Personally, I like guns a lot. I learned to shoot as a kid in my back yard. I've had a lot of fun with friends firing weapons that were barely legal. Guns were everywhere growing up in Texas, so I'm not persuaded that guns are the reason that psycho killers do what they do. Mass killings still happen in places with much tougher gun laws than ours.
That said, guns are the reason that a deranged loser incapable of performing life's most basic tasks is able to kill so effectively, so efficiently, and in such mass numbers. A lunatic armed with a baseball bat can hurt some people, but his arms would get tired long before he could pull off something as serious as we saw in Aurora or Connecticut. There is no question that the broad availability of heavy firepower is a factor in the frequency and severity of mass killings in America.
Guns don't kill people. People kill people. However, people kill a lot more people, a lot faster, with a Bushmaster.
Congressman Louis Gohmert claims that Americans aren't heavily armed enough. It's true I suppose, that if we all had minefields in our yards and Gatling guns mounted on our roofs we would, for example, suffer fewer burglaries. We would also have fewer limbs. Life is full of tradeoffs.
We are paying a price in public safety for my ability to play with serious firepower. That's an unavoidable fact. The political question is whether that price is worth paying.
Some think America needs millions of assault rifles in circulation to defend ourselves against criminals. Now would be a great time for them to explain in some minimally coherent language why that makes sense.
Some think America needs millions of assault rifles in circulation to defend our freedom from Obama, or Communists, or ACORN, or Yankees, or God knows what. Let them explain their position. Hopefully they can do it without using quotes taken directly from either version of Red Dawn.
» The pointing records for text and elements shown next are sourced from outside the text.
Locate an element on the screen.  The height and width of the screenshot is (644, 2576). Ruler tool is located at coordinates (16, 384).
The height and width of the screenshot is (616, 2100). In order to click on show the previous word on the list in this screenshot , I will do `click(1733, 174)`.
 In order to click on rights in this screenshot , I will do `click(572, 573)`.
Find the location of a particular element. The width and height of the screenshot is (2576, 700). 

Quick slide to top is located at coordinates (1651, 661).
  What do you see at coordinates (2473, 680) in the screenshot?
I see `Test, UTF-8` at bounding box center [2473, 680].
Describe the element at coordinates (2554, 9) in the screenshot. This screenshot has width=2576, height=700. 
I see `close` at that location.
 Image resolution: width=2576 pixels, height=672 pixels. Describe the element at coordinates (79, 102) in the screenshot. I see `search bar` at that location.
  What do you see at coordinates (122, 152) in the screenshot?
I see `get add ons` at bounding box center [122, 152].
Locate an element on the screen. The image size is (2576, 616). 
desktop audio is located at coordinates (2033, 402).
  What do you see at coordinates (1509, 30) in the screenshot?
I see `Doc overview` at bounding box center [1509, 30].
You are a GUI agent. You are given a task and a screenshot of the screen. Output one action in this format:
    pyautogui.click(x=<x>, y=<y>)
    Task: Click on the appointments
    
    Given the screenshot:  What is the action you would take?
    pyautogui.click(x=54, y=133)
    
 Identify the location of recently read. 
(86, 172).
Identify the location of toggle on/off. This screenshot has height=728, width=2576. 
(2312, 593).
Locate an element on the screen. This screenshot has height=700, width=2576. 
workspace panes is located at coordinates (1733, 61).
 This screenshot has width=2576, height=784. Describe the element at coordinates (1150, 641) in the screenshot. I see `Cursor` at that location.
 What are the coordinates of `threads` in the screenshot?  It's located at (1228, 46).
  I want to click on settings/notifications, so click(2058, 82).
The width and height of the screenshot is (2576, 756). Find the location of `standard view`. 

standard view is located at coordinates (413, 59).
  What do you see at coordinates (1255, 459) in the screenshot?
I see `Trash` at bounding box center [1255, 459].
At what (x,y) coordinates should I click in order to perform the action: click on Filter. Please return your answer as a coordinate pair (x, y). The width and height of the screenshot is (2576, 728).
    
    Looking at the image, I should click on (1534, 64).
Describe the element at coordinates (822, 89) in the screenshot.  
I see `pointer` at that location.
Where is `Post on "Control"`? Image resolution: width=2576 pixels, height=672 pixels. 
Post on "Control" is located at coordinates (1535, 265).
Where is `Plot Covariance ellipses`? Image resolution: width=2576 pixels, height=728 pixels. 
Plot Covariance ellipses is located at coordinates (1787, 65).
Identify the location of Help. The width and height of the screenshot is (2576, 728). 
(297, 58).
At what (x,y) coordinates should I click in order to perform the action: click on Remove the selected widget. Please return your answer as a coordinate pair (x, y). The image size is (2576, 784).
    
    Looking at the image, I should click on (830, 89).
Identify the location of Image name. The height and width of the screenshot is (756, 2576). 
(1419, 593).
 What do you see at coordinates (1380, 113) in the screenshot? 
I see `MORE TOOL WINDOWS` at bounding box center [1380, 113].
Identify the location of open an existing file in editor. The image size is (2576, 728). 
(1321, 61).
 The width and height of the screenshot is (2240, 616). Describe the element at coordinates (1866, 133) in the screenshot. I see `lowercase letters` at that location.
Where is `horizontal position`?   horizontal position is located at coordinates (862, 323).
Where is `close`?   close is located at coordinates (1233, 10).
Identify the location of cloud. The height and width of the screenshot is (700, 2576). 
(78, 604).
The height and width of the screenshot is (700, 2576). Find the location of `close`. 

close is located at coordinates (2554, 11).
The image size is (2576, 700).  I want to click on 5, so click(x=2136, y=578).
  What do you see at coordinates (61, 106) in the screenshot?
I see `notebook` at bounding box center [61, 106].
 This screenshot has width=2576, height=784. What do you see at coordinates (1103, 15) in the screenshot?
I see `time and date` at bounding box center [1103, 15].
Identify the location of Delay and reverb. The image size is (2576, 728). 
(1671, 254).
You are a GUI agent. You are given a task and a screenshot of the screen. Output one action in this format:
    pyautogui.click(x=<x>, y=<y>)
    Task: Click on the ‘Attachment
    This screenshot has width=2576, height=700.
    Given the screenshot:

To paraphrase Sun Tzu, in defending everything you weaken your defenses everywhere. The NRA strategy of defending gun rights by opposing every imaginable form of firearm regulation, no matter how well-reasoned, raises the potential for a sudden, unanticipated political failure. It might be a good idea to start thinking about sensible gun regulations we can live with instead of continuing this scorched earth tactic.
Our gun laws do not make a lot of sense. The arguments in general circulation on both sides are usually poorly directed, aimed less at persuasion than at motivating a political base. In short, this debate, like so many others in recent years, suggests a culture in desperate need of grown-up supervision.
It not entirely clear whether tighter gun laws would prevent mass shootings. It is matter we need to weigh. Regardless what decision we make, if we can find a way through this debate to grow into the adults this country needs then the effort will not have been wasted.